La liberté de la volonté n'est, d'après cela, que le libre arbitre (WillkÜr), qui contient ce double aspect, d'être d'une part réflexion libre s'abstrayant de tout et, d'autre part dépendance à l'égard d'un contenu ou d'une matière, qu'ils soient donnés de l'intérieur ou de l'extérieur. Parce que ce contenu, nécessaire en soi comme but, est en même temps déterminé comme un simple possible par rapport à la réflexion, le libre arbitre est la contingence, se manifestant comme étant la volonté.
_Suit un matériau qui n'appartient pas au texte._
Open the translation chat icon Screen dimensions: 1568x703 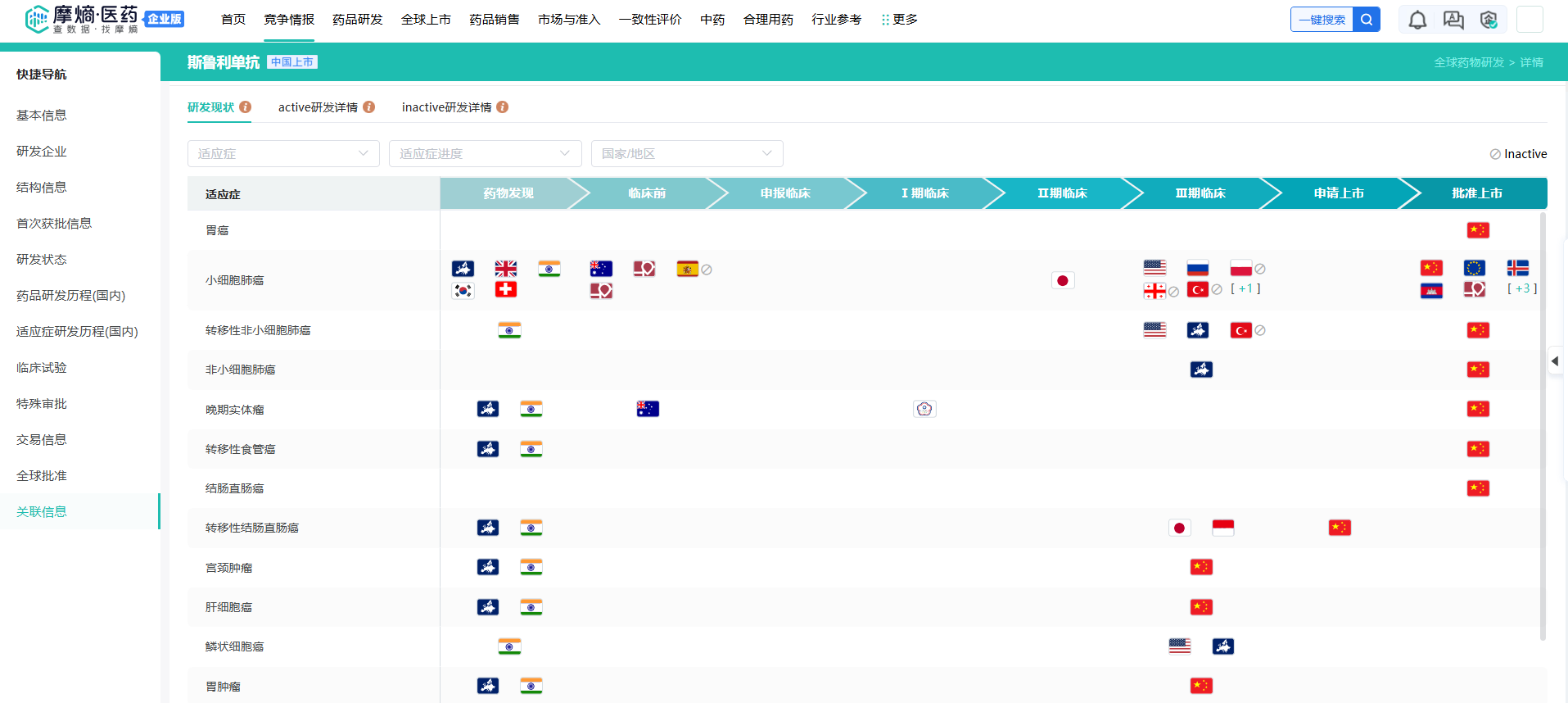1453,20
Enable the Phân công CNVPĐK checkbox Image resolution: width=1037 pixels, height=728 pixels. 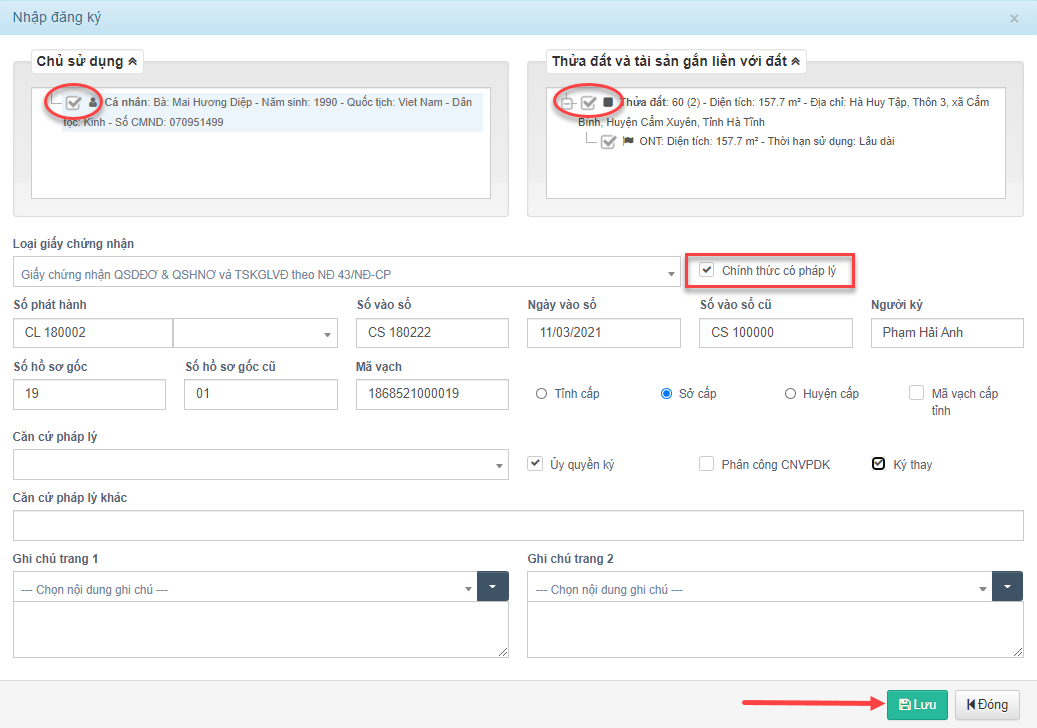(707, 464)
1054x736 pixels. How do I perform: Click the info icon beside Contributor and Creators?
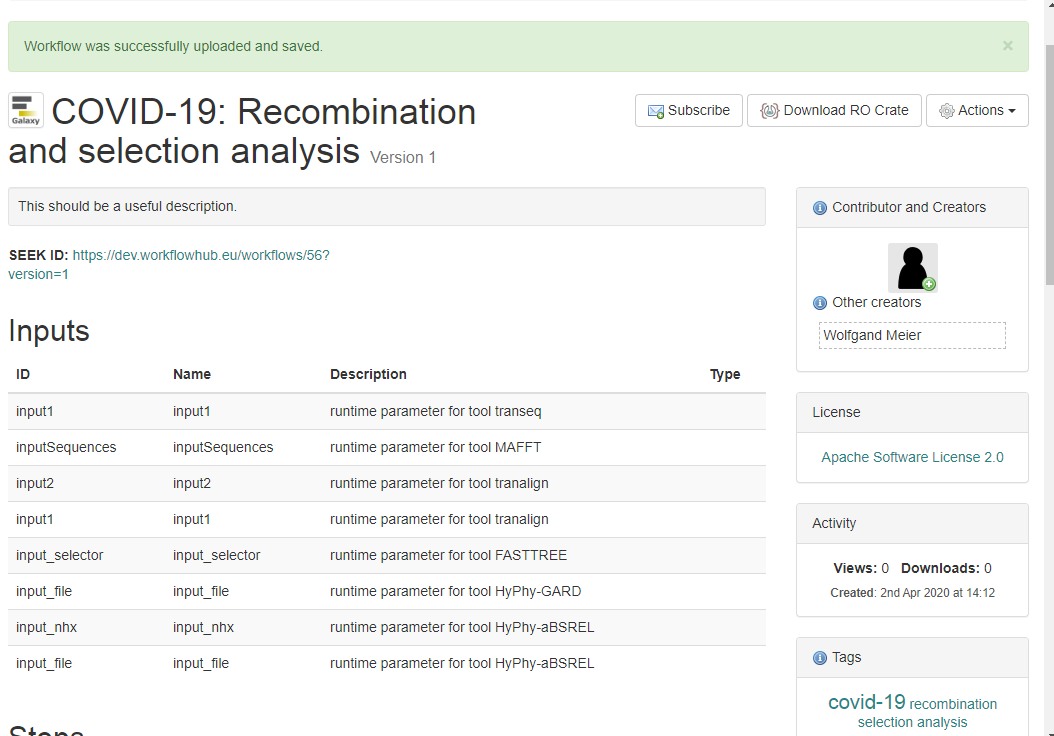pyautogui.click(x=820, y=208)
Rem. - La représentation la plus courante que l'on se fait de la liberté est celle du libre arbitre - un moyen terme que la réflexion introduit entre la volonté uniquement déterminée par les penchants naturels et la volonté libre en soi et pour soi. Lorsqu'on entend dire que la volonté consiste à faire ce que l'on veut, une telle représentation témoigne d'un manque total de formation intellectuelle, car, dans cette représentation, il n'y a pas trace de ce qu'est la volonté libre en soi et pour soi, le droit, la vie éthique, etc. La réflexion, l'universalité formelle et l'unité de la conscience de soi constituent la certitude abstraite de la liberté, mais pas encore la vérité de celle-ci, parce qu'elle ne se prend pas encore elle-même comme but et comme contenu. Le côté subjectif est donc encore autre chose que l'aspect objectif. Pour cette raison, le contenu de cette autodétermination reste simplement quelque chose de fini. Au lieu d'être la volonté dans sa vérité, le libre arbitre est, tout au contraire, la volonté en tant que contradiction. Du temps de la métaphysique wolfienne, lorsqu'on discutait pour savoir si la volonté était effectivement libre ou si le savoir qu'on avait de sa liberté n'était qu'une illusion, c'était, en réalité, le libre arbitre qui se trouvait au centre de cette célèbre querelle. C'est avec raison que la thèse du déterminisme a opposé le contenu à la certitude de cette autodétermination abstraite - un contenu qui, étant donné d'avance, ne se trouve pas dans cette certitude et s'impose donc à elle de l'extérieur. Quoique ce facteur extérieur soit constitué par le penchant, par la représentation et, en général, par ce qui remplit la conscience, de quelque manière que ce soit, le contenu n'est pas le produit de cette activité d'autodétermination, en tant que telle. Puisque seul l'élément formel de l'autodétermination est présent dans le libre arbitre et que l'autre élément est un donné, on peut considérer le libre arbitre comme une illusion, s'il prétend être la liberté. Pour toute philosophie de la réflexion, - qu'il s'agisse de celle de Kant ou de celle de Fries, qui est une édulcoration de la philosophie kantienne, la liberté n'est rien d'autre que cette activité autonome formelle
§ 16
Ce qui a été choisi dans la décision, la volonté peut tout aussi bien l'abandonner à nouveau. Mais, si elle use de cette possibilité de ne pas s'en tenir à ce choix et d'y substituer un autre contenu et ainsi, indéfiniment, elle ne sort pas pour cela de la finitude, parce que chacun de ces contenus est quelque chose de différent de la forme, par conséquent quelque chose de fini, le contraire de la déterminité, l'indétermination - l'indécision ou l'abstraction donc n'est que l'autre moment, tout aussi limité.
§ 17
La contradiction incluse dans le libre arbitre se manifeste, comme dialectique des penchants et des inclinations, dans ce fait qu'il se font tort les uns aux autres, que la satisfaction des uns entraîne la subordination ou l'abandon de la satisfaction des autres et ainsi de suite. Comme le penchant suit la direction de sa déterminité et ne possède pas en lui sa propre mesure, il appartient à la décision contingente du libre arbitre de déterminer ce qui est à subordonner ou à sacrifier. Il cherche donc, par un calcul de l'entendement ou par n'importe quel autre système de référence, à déterminer par quel penchant on peut obtenir le plus de satisfaction.